The NCAA picked a hell of a week to get into the gambling business, didn’t it?

Within 24 hours of approving a rule change that will allow student athletes and athletic department staff to bet only on professional sports, the FBI arrested more than 30 people in connection with a major sports gambling and betting scheme. The level of sophistication alleged in one 22-page indictment reads like an “Ocean’s Eleven” script with four New York Mafia families, a current NBA player and a head coach all allegedly involved.

For Adam Silver, commissioner of the NBA, the news and arrests are a public relations nightmare.

But for the NCAA, it’s a warning.

Since a 2018 Supreme Court ruling paved the way for sports betting, more than 35 states have legalized it, so I understand why the industry no longer feels dirty. But the governing body for more than half a million young athletes must remember nothing will ever sanitize that industry.

A century ago, the Black Sox scandal nearly destroyed baseball in America. Fast forward a hundred years and we find out 16 professional tennis players — including a U.S. Open champion — were fixing matches for gambling syndicates in Russia and Italy. In between, Pete “Charlie Hustle” Rose received a lifetime ban for betting on baseball games as a manager and Tim Donaghy, an NBA referee, is busted for betting on games. Last year, former NBA player Jontay Porter was found to have placed several bets on games using another person’s account. We call him “former” because the league banned him for life.

So, if NCAA officials believe it is too cumbersome to enforce its current gambling ban (it is investigating multiple violations across several schools), imagine what life inside the organization would be like without some sort of deterrent.

In fact, no imagination is required. Just read the indictment filed by the U.S. District Court for the Eastern District of New York. The FBI alleges the gambling scheme began in 2019, operated across 11 states and involved crime families with origins that date back more than a century.

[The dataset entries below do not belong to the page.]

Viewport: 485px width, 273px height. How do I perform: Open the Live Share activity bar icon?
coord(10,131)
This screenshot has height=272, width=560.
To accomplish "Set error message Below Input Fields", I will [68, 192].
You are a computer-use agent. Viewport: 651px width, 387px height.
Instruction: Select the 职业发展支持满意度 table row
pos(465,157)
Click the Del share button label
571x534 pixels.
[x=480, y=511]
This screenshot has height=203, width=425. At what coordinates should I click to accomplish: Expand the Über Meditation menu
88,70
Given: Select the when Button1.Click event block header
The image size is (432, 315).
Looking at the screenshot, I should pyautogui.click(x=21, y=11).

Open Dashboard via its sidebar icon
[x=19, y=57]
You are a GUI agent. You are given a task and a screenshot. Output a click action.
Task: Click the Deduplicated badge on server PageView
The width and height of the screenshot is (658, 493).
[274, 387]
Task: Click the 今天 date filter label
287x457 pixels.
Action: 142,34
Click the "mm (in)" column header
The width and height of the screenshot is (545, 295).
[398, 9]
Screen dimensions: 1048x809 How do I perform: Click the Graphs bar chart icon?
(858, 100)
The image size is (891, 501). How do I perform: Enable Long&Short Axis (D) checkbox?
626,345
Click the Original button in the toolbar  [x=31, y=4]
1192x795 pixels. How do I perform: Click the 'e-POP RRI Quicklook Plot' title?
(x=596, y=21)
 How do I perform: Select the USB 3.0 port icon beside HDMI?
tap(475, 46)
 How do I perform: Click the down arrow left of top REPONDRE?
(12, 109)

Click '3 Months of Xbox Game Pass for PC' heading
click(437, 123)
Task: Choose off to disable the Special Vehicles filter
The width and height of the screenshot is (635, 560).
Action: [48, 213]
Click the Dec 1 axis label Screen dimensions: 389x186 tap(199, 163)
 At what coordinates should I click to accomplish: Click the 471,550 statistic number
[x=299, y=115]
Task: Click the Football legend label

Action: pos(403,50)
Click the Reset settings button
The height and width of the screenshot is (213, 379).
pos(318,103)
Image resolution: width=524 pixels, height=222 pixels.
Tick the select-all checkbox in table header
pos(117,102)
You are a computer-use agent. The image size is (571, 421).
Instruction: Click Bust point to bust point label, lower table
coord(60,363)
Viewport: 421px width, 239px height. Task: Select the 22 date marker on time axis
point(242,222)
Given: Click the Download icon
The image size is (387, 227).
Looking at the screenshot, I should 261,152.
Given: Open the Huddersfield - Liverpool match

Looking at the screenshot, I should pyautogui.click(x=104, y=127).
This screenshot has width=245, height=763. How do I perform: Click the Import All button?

According to documents, hidden cameras, programmable card shuffling machines and X-ray tables were among the pieces of technology used to steal tens of millions from victims during rigged poker games. Those allegedly involved in the scheme included Chauncey Billups — a Hall of Fame player and head coach of the Portland Trailblazers. Authorities said Billups, who led the Detroit Pistons to the 2004 championship, used his celebrity to lure in victims. In addition, the FBI said Damon Jones, a former player and assistant coach for the Lakers, shared inside information about the health of LeBron James with betters back in 2023. Terry Rozier, an active NBA player on a $100-million contract, was also arrested.

Now consider this: There are roughly 40,000 young men and women who play NCAA basketball and about 8,000 head and assistant coaches leading teams. How confident are you that March Madness won’t take on a different meaning if coaches and players are allowed to bet on games and find themselves underwater? A recent UC San Diego study found internet searches seeking help with gambling addiction increased 23% between 2018 and June 2024.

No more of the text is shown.